7U.K.In section 380 of that Act (funding bonds), in subsection (3), at the end insert “ (but does not include any instrument providing for payment in the form of goods or services or a voucher) ”.

8U.K.In section 939 of ITA 2007 (duty to retain bonds where issue treated as payment of interest), in subsection (6), at the end insert “ (but does not include any instrument providing for payment in the form of goods or services or a voucher) ”.

9U.K.In section 975 of that Act (statements about deduction of income tax), in subsection (1)—

(a)after “if” insert

(a)”, and

(b)at the end insert , and

(b)the person is not under a duty to provide a statement under section 975A.

10U.K.After section 975 of that Act insert—

975AStatements about certain payments of interest

(1)Subsection (2) applies if a person makes a payment of interest of which the whole or part is in the form of goods or services or a voucher.

(2)The person must provide the recipient of the payment with a statement showing—

(a)the gross amount of the payment,

(b)the amount of the sum deducted under any provision of Chapters 2 to 7 or under section 919 or 928 (if any),

(c)the actual amount paid, and

(d)the date on which the payment was made.

(3)The amounts mentioned in paragraphs (a) to (c) of subsection (2) are to be calculated in accordance with section 370A of ITTOIA 2005.
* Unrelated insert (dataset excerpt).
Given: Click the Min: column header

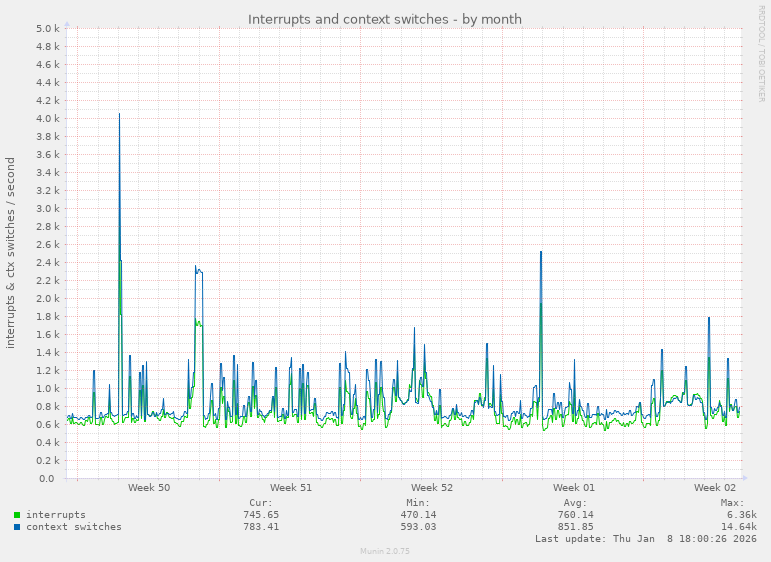Looking at the screenshot, I should pyautogui.click(x=418, y=503).
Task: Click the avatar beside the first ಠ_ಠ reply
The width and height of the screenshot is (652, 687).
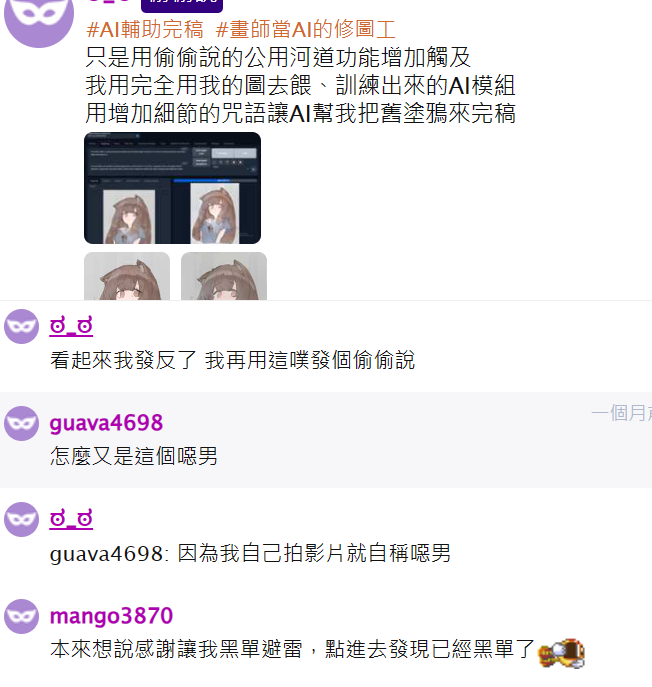Action: pyautogui.click(x=21, y=326)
(4)Subsection (5) applies where a person—

(a)is treated as making a payment of an amount of interest (“the deemed interest”) by virtue of section 413 of CTA 2009 or section 380 of ITTOIA 2005 (funding bonds), and

(b)is under a duty under section 939(2) to retain funding bonds equal in value to income tax on the deemed interest at the basic rate.

(5)The person must provide the recipient of the funding bonds with a statement showing—

(a)the gross amount of the deemed interest,

(b)the sum representing income tax which the person is treated under section 939(3) as having deducted by retaining funding bonds,

(c)the amount of the deemed interest after the deduction of that sum, and

(d)the date on which the deemed interest is treated as being paid.
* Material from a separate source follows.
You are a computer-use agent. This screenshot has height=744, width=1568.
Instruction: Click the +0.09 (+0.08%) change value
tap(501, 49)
(6)The amount of the deemed interest is to be calculated in accordance with section 413 of CTA 2009 or section 380 of ITTOIA 2005, as the case may require.

(7)A statement under this section must be provided in writing to the recipient on the date that the payment is made or (as the case may be) the date that the deemed interest is treated as being paid.

(8)The duty to comply with this section is enforceable by the recipient.

(9)In this section—

(a)references to a voucher are to a voucher, stamp or similar document or token which is capable of being exchanged for money, goods or services, and

(b)funding bonds” has the same meaning as in Chapter 12 (see section 939(6)).

11U.K.In section 413 of CTA 2009 (issue of funding bonds), in subsection (3), at the end insert “ (but does not include any instrument providing for payment in the form of goods or services or a voucher) ”.

CommencementU.K.

12(1)The amendments made by paragraphs 1 to 4 have effect—U.K.

(a)in relation to any payment of interest by a building society which is made on or after 1 September 2013, and

(b)in relation to any other payment of interest which is made on or after 1 October 2013.

(2)The amendments made by paragraphs 5 to 11 have effect in relation to any payment of interest which is made on or after the day on which this Act is passed.